• Directions for this task
Rewrite the records below, changing every "Sonar" to "Sonic" and keeping everything else the same. Leave the pictures out of your version.

Records in a dataset
---*---

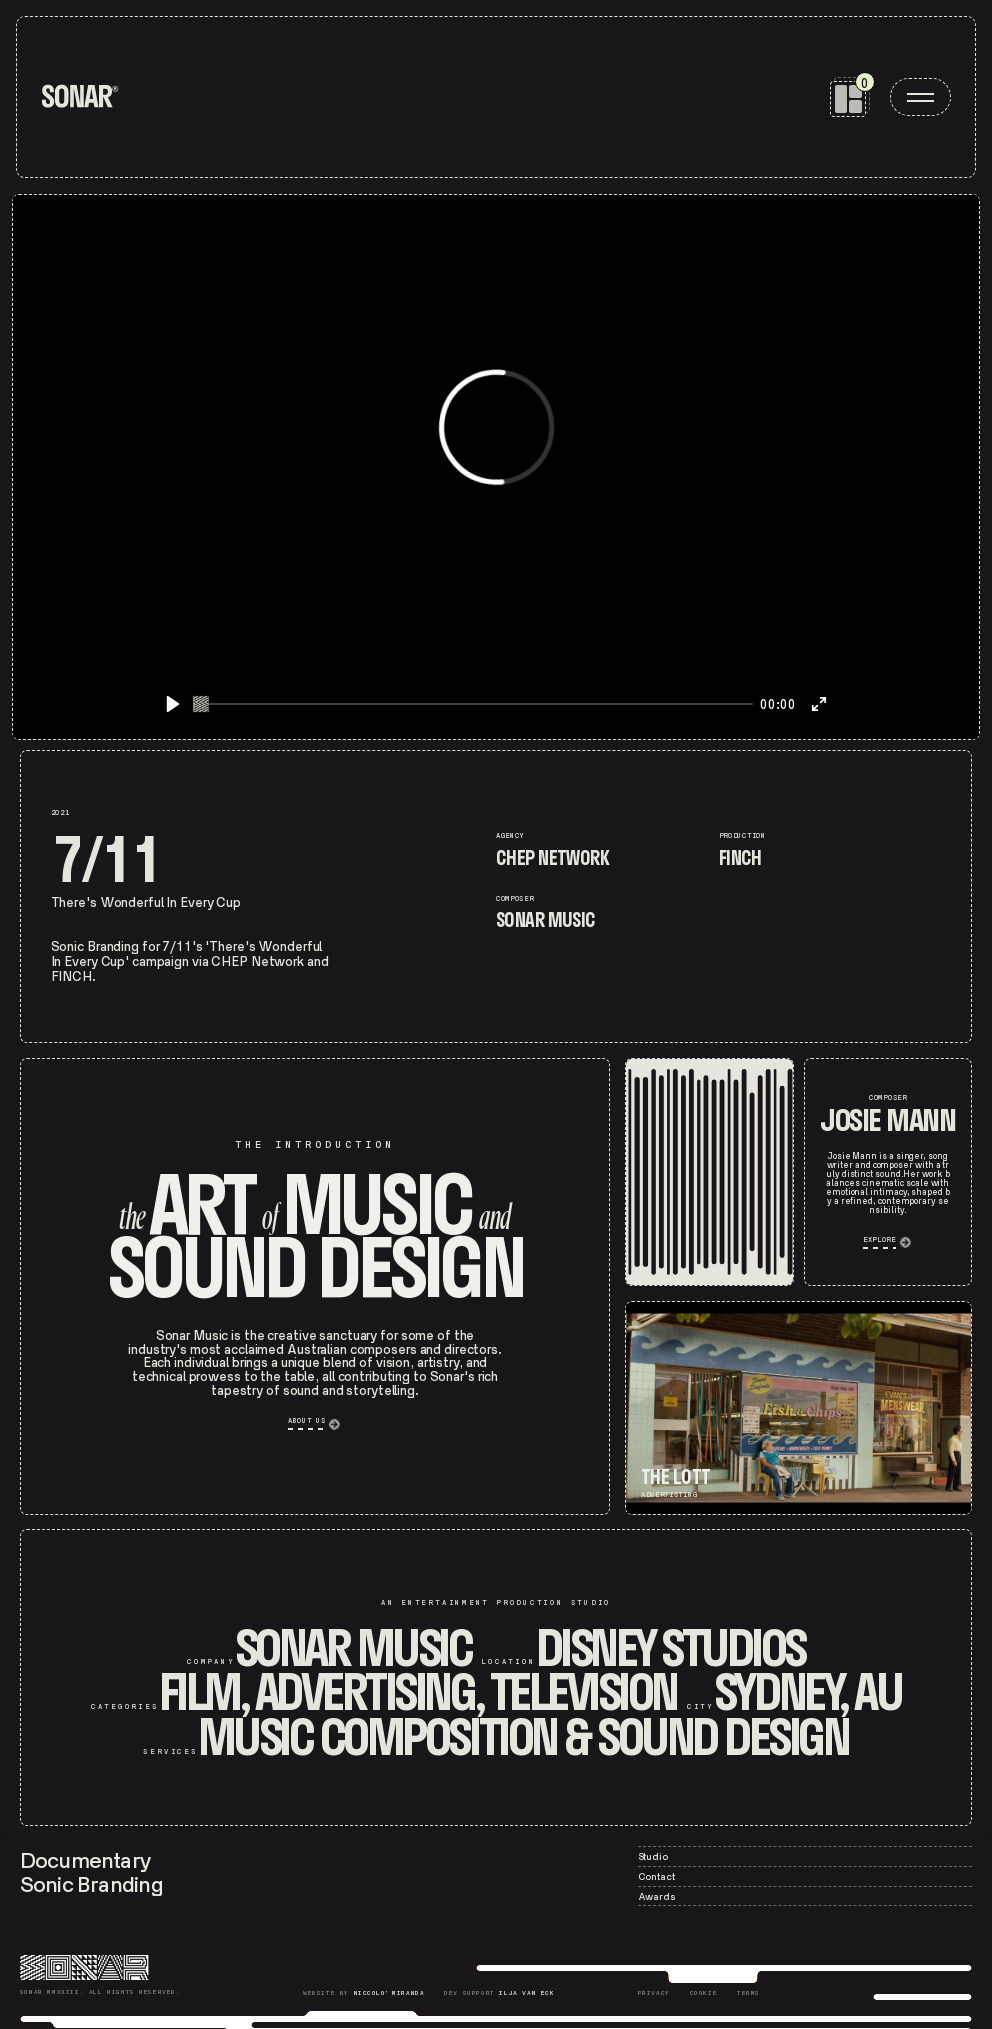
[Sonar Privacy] (654, 1994)
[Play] (173, 704)
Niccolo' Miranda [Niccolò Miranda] (389, 1993)
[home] (80, 96)
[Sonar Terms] (748, 1994)
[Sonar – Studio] (805, 1857)
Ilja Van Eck (526, 1993)
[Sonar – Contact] (805, 1877)
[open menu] (920, 97)
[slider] (473, 704)
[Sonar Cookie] (704, 1994)
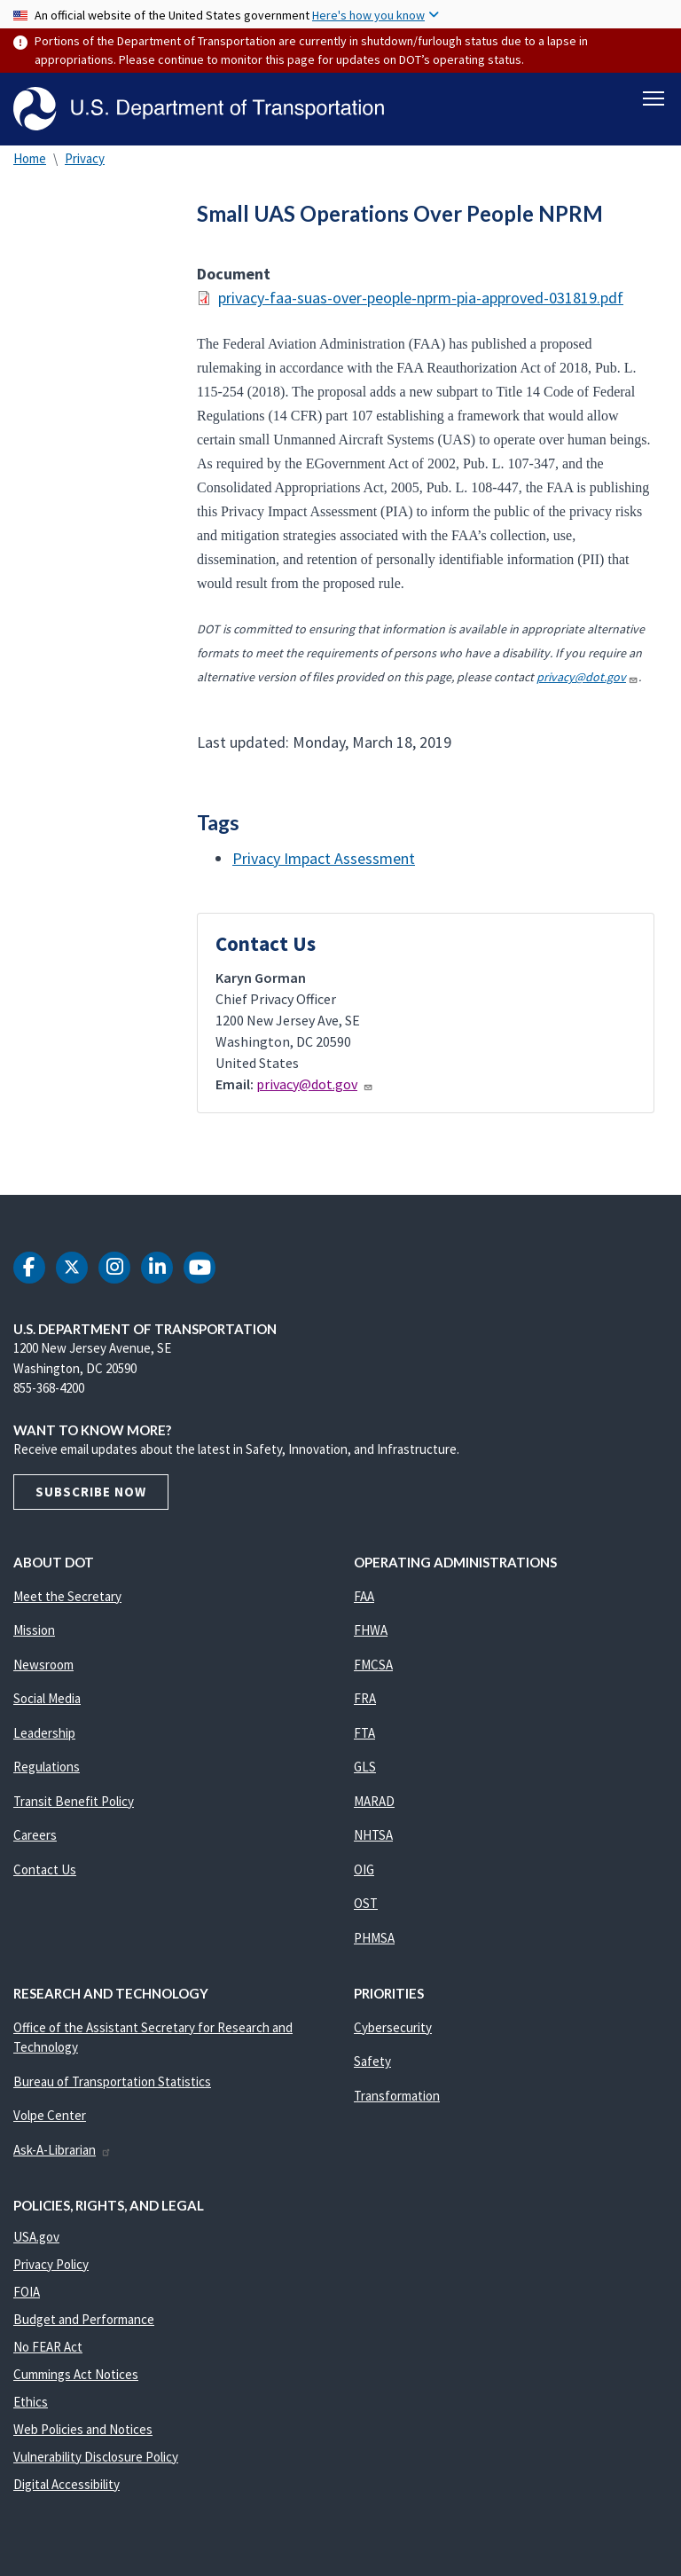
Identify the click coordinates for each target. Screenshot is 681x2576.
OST (366, 1903)
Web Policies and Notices (83, 2429)
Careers (35, 1834)
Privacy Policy (51, 2264)
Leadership (44, 1732)
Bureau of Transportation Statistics (112, 2081)
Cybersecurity (393, 2027)
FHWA (370, 1630)
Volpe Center (49, 2115)
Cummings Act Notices (75, 2374)
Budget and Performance (83, 2319)
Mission (34, 1630)
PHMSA (374, 1937)
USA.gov (36, 2236)
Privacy (85, 158)
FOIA (26, 2291)
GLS (365, 1766)
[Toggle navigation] (653, 98)
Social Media (47, 1698)
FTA (364, 1732)
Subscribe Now (90, 1491)
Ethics (30, 2401)
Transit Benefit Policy (73, 1801)
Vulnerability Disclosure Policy (95, 2456)
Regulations (46, 1766)
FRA (365, 1698)
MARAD (374, 1801)
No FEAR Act (47, 2346)
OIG (364, 1869)
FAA (364, 1596)
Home (29, 158)
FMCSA (373, 1664)
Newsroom (43, 1664)
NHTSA (373, 1834)
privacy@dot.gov (587, 677)
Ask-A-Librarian (62, 2149)
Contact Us (44, 1869)
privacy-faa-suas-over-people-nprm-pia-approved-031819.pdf (420, 297)
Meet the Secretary (67, 1596)
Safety (372, 2061)
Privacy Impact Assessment (323, 858)
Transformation (397, 2095)
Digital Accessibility (66, 2484)
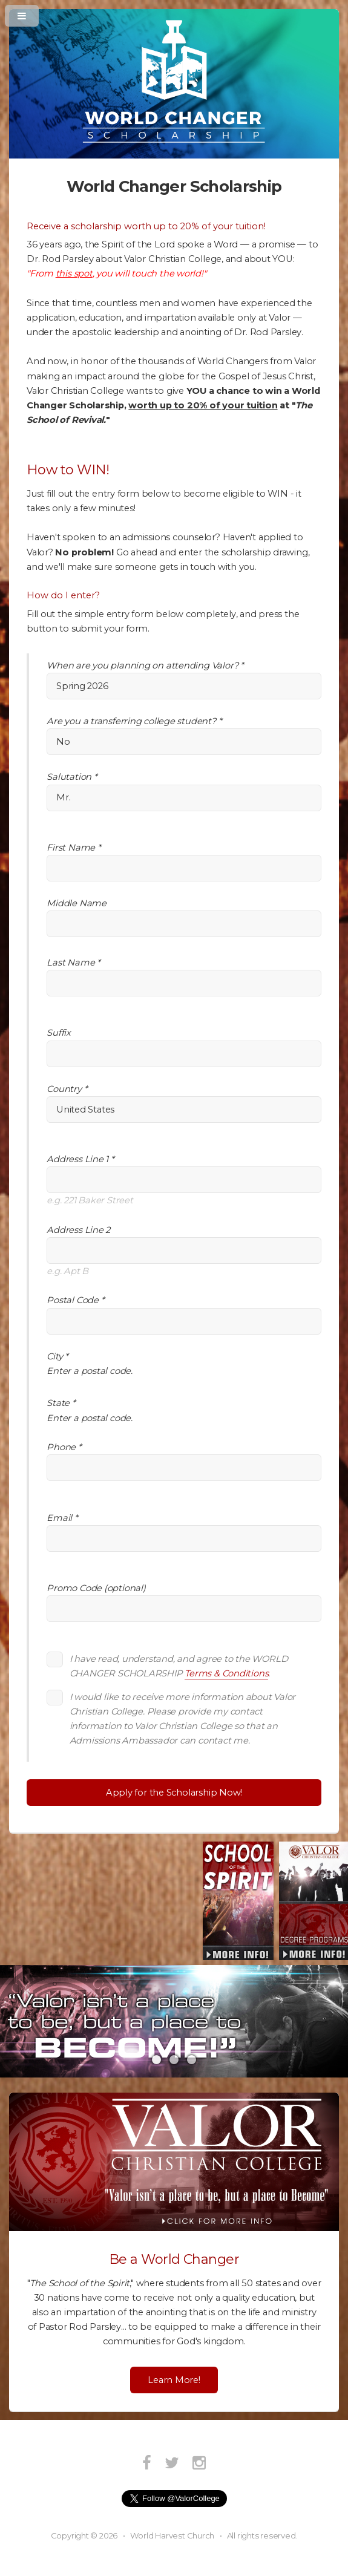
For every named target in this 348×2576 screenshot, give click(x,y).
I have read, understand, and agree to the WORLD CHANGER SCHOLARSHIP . (179, 1666)
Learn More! (174, 2380)
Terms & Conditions (226, 1673)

---*---

• Expected answer
[Sonic Privacy] (654, 1994)
[Play] (173, 704)
Niccolo' Miranda [Niccolò Miranda] (389, 1993)
[home] (80, 96)
[Sonic Terms] (748, 1994)
[Sonic – Studio] (805, 1857)
Ilja Van Eck (526, 1993)
[Sonic – Contact] (805, 1877)
[open menu] (920, 97)
[slider] (473, 704)
[Sonic Cookie] (704, 1994)
Identify the click coordinates for each target. Screenshot is 681x2576.
OST (366, 1903)
Web Policies and Notices (83, 2429)
Careers (35, 1834)
Privacy Policy (51, 2264)
Leadership (44, 1732)
Bureau of Transportation Statistics (112, 2081)
Cybersecurity (393, 2027)
FHWA (370, 1630)
Volpe Center (49, 2115)
Cummings Act Notices (75, 2374)
Budget and Performance (83, 2319)
Mission (34, 1630)
PHMSA (374, 1937)
USA.gov (36, 2236)
Privacy (85, 158)
FOIA (26, 2291)
GLS (365, 1766)
[Toggle navigation] (653, 98)
Social Media (47, 1698)
FTA (364, 1732)
Subscribe Now (90, 1491)
Ethics (30, 2401)
Transit Benefit Policy (73, 1801)
Vulnerability Disclosure Policy (95, 2456)
Regulations (46, 1766)
FRA (365, 1698)
MARAD (374, 1801)
No FEAR Act (47, 2346)
OIG (364, 1869)
FAA (364, 1596)
Home (29, 158)
FMCSA (373, 1664)
Newsroom (43, 1664)
NHTSA (373, 1834)
privacy@dot.gov (587, 677)
Ask-A-Librarian (62, 2149)
Contact Us (44, 1869)
privacy-faa-suas-over-people-nprm-pia-approved-031819.pdf (420, 297)
Meet the Secretary (67, 1596)
Safety (372, 2061)
Privacy Impact Assessment (323, 858)
Transformation (397, 2095)
Digital Accessibility (66, 2484)
For every named target in this 348×2576 screenshot, give click(x,y).
I have read, understand, and agree to the WORLD CHANGER SCHOLARSHIP . (179, 1666)
Learn More! (174, 2380)
Terms & Conditions (226, 1673)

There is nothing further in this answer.